Willing to recheck your assumptions?

By Greg Turnquist

Greg L. Turnquist worked on the Spring team for over thirteen years and is a senior staff technical content engineer at Cockroach Labs. He was the lead for Spring Data JPA and Spring Web Services. He wrote Packt's best-selling title, Learning Spring Boot 2.0 2nd Edition, and its 3rd Edition follow-up along many others.

December 12, 2012

I remember growing up how I HATED fruitcake. My dad was a fan of it, but I sure as heck wasn’t. It’s kind of awkward, because my dad and I eat the craziest stuff that neither my mother nor my two other brothers cared for. The biggest? Pickled herring. I love that stuff. And I haven’t found anyone other than my dad who will wander within ten feet of it.

My in-laws strangely enough tend to be a tad on the picky side. This means that I am the “bold” one that will probably eat just about anything. It is up to me to introduce my 3-year-old daughter to fried fish. She seems to dig it, but my wife, try though she has, just can’t take it. My sister-in-law says she’ll eat tilapia, which I find to be the most bland fish out there (reason she’ll eat?)

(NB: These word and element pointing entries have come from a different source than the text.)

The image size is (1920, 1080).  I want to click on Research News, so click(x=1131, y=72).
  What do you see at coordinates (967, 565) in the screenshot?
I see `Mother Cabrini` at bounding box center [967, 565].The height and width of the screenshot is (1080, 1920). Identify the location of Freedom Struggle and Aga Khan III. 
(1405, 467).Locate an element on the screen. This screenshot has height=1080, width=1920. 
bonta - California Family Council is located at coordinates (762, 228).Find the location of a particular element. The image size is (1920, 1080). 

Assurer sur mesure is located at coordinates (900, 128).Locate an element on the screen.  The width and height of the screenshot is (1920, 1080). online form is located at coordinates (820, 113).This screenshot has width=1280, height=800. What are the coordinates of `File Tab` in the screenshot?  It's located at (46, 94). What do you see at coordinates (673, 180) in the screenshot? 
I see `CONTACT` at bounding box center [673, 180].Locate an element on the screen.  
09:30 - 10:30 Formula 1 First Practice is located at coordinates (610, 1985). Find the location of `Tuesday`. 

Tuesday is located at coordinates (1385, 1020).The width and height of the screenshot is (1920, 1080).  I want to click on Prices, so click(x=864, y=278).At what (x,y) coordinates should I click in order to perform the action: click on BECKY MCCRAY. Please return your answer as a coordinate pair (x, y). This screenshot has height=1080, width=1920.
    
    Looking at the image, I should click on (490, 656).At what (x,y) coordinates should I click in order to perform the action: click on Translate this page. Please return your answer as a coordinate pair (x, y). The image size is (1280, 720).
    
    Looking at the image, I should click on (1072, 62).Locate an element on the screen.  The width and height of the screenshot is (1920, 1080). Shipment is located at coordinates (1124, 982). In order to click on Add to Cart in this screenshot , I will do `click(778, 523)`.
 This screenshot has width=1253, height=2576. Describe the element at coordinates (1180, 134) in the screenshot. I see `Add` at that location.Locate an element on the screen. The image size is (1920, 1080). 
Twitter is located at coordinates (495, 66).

This was all floating in my head as the Christmas holiday season approached. I wondered why I didn’t like fruitcake as a kid. I reviewed other things I didn’t like at the time, like walnuts, cheesecake, and blue cheese dressing. I love those things now!

Taking a gamble

So I decided to take a gamble. I hunted online for a highly recommended fruitcake, not one of those mass produced ones found at the grocery store. I stumbled across Assumption Abbey Fruitcakes, handmade by some monks in Missouri. I got online and ordered one.

It arrived yesterday afternoon. Picking it up was hard! The thing weighed in at 2 pounds. I chilled it for a few hours according to directions. The whole day, I kept thinking in my head, “I bet it’s going to taste great!” Yesterday evening, after putting the kids to bed, I cut a piece and sat down to taste this big and expensive gamble. It was fantastic!

I realized one of my assumptions, that I didn’t like fruitcake, was just another lingering relic of my childhood. I’m glad I cleared that up, because now I plan to enjoy one of these every year. My wife said she wasn’t interested, so I guess it’s all mine!

Any assumptions holding you back?

Are there any assumptions that are holding you back, either in life or in software development? Any particular bit of technology that was horrible four years ago, but you have heard people making great strides in lately? Maybe you should revisit it, and recheck those assumptions.